In other words, the plaintiff cannot just start a damage clock running and then sit back and watch it tick and charge everything to the defendant, but is also not required to further harm themselves to diminish the burden that the defendant may face.

Balancing the issues often comes into play when the results of the original injury could be lessened by surgery but the plaintiff refuses. In that setting a court will consider the extensiveness and the riskiness of the procedure (including anesthesia risks) and the history of success that it actually has in correcting the injury. The standard will be if the refusal on the part of the plaintiff is reasonable in a risk versus benefit calculation.

With increased numbers of mid-levels practicing independently and the prevalence of alternative therapies, courts now also have to consider whether not consulting an actual physician or not seeking standard medical care can act as damage mitigation. Again, reasonability will be the criterion and matters such as what the practitioner’s qualifications were and whether the treatment initially appeared to have the desired effect even if it later turned out to be valueless will be looked at.

(iii) Joint and several liability

Joint and several liability, a common form of liability apportionment in medical malpractice actions, is a combination of several liability, in which each defendant is responsible only for their own portion of the damages, and joint liability, in which any party can be liable for the total sum due to the plaintiff.

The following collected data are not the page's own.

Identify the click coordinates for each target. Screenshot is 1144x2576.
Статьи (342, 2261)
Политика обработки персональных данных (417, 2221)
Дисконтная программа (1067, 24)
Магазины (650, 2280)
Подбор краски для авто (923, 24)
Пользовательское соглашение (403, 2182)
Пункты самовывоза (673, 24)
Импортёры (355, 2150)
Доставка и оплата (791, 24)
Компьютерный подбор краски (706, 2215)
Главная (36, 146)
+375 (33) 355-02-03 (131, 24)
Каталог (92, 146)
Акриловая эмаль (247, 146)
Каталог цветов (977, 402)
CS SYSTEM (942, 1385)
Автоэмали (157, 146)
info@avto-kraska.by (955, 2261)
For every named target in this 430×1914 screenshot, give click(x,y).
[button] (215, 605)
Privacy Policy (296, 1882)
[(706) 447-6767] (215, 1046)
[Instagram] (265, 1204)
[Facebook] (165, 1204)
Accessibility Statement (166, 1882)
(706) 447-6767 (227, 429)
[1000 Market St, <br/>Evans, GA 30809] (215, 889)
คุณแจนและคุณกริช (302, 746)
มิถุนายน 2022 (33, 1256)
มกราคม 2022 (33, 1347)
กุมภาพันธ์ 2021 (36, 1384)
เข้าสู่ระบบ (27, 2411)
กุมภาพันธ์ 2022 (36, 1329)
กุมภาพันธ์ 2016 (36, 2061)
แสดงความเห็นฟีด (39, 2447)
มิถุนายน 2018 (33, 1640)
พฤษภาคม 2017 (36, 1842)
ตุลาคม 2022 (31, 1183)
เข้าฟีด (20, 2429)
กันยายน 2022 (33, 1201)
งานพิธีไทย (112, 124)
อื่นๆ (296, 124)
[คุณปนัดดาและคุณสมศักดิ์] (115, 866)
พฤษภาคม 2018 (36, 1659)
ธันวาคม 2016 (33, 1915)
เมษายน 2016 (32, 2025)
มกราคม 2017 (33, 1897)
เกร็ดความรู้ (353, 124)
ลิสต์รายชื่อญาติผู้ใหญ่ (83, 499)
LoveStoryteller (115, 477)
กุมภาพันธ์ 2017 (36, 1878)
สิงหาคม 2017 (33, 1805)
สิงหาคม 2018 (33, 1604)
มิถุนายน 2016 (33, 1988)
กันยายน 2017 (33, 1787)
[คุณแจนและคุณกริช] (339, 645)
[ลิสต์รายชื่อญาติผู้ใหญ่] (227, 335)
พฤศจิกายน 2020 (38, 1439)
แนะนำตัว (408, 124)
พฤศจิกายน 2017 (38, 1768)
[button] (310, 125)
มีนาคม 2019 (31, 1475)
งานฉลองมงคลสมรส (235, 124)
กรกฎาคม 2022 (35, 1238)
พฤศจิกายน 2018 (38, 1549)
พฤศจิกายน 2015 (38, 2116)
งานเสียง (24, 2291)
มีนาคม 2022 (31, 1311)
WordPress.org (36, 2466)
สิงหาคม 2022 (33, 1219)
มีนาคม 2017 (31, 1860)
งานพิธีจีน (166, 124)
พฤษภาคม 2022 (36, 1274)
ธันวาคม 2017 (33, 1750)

The principle behind this is that the person who was harmed should not have to chase defendants for compensation or get less-than-full compensation if one defendant is unable to pay.  It was considered more fair that those who caused the harm should have to settle the matter among themselves (i.e.; one defendant pays the plaintiff but can then seek reimbursement from the others for their proportionate share).

Practically speaking, it is, of course, how “deep pockets’ can be reached. This has caused concerns to facilities that can be held vicariously liable for the negligence of practitioners.

Some states have modified the rule such that a party less than 50% liable for the total damages cannot be held responsible for more than their personal share of general damages such as pain and suffering. The economic losses covered under special damages are still handled by joint and several liability in that setting. This generally permits facilities to remain liable as to damages while shielding individuals who played only a minor active role in the events from having to face shouldering large costs. It also makes sure that defined economic damages can never be left uncovered.

Other states have simply reverted to pure several liability. This is primarily to the advantage of facilities and the insurers that cover them, since they will be exempted from significant contribution to the total payment, with the majority now being borne by the defendant physician(s).